Stored items:
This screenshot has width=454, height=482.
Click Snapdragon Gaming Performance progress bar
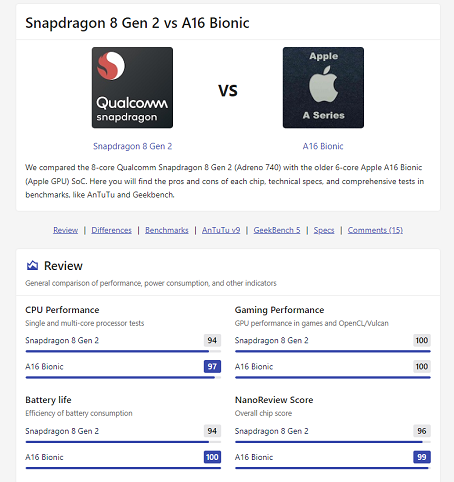tap(333, 351)
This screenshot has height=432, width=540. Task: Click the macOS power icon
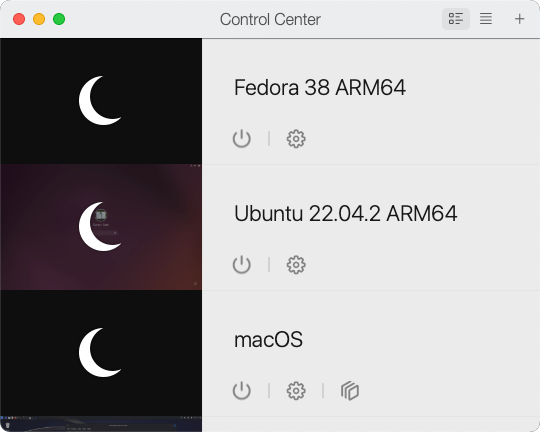pos(241,391)
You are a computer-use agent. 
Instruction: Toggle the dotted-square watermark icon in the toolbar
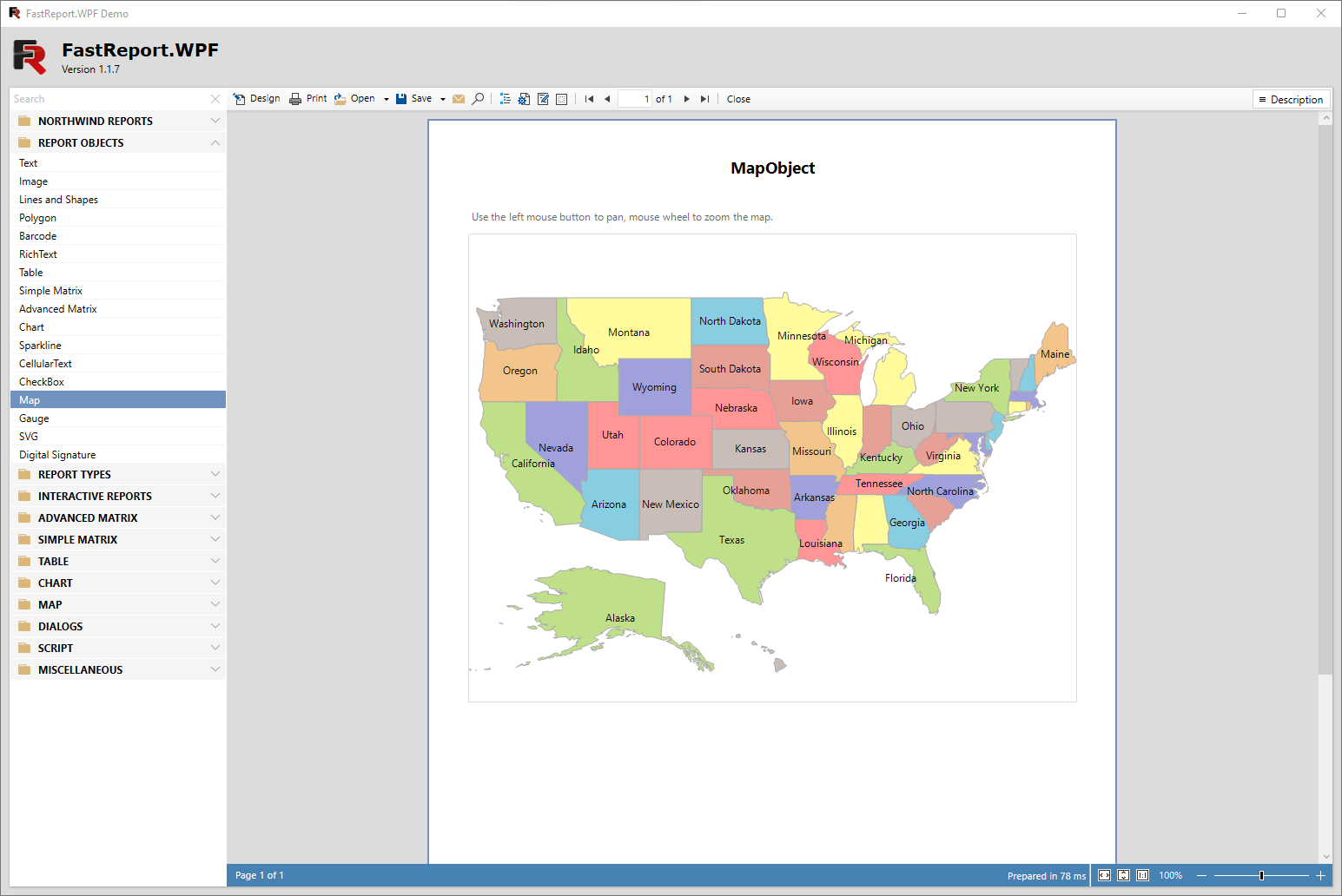[x=562, y=99]
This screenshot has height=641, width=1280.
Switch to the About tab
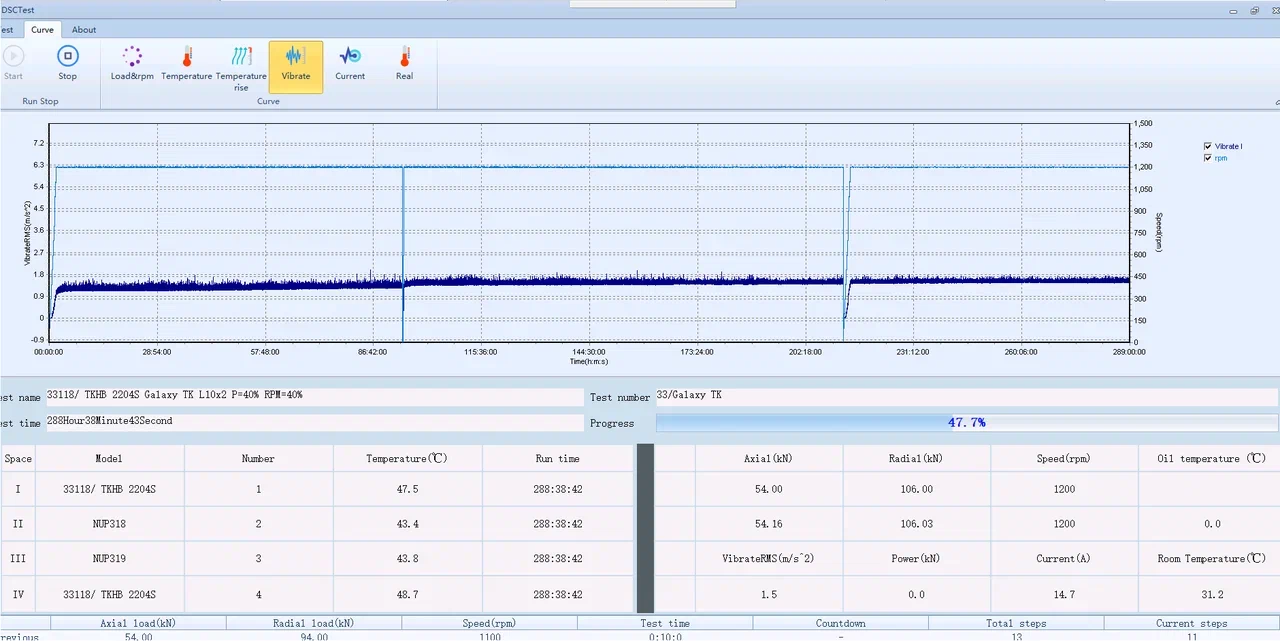point(84,30)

◆ **Exercise goal**
Starting with the line above that holds "Click Snapdragon Gaming", restate each line word for word up to and including the line that holds "This screenshot has height=641, width=1280.". Drop the pictures.

◆ **Answer for this exercise**
Click Snapdragon Gaming Performance progress bar
tap(333, 351)
This screenshot has height=432, width=540. Task: Click the macOS power icon
pos(241,391)
You are a computer-use agent. 
Instruction: Toggle the dotted-square watermark icon in the toolbar
[x=562, y=99]
This screenshot has height=641, width=1280.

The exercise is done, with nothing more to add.